● TEXT BLOCK
━━━

Embeddings

In Hezar, embeddings serve as fundamental components for various natural language processing tasks. The Embedding class provides a flexible and extensible foundation for working with word embeddings. Currently Hezar has two embedding models backed by Gensim. This tutorial will guide you through the essential aspects of using and customizing embeddings in Hezar.

Load an Embedding from Hub

Loading an embedding from a pretrained embedding on the Hub or locally, is as straightforward as other modules in Hezar. You can choose your desired model from our Hub and load it like below:

from hezar.embeddings import Embedding

word2vec = Embedding.load("hezarai/word2vec-cbow-fa-wikipedia")

━━━

● MATERIAL
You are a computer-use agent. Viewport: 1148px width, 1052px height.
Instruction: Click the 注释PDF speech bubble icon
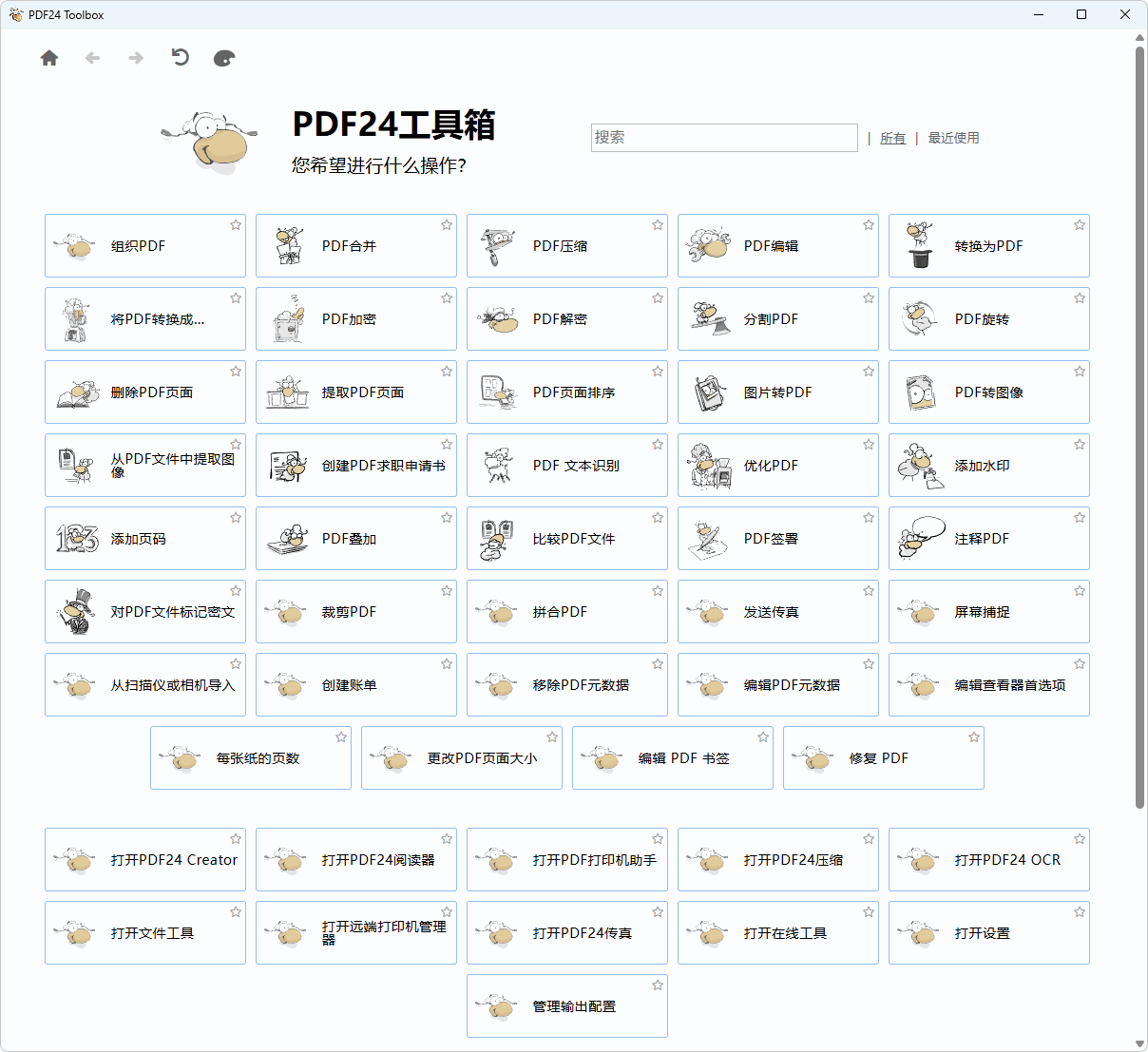point(920,539)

━━━

● STATED TASK
According to the Hezar embeddings tutorial, how many embedding models does Hezar currently have, and what are they backed by?

● COMPLETED TASK
Hezar currently has two embedding models, backed by Gensim.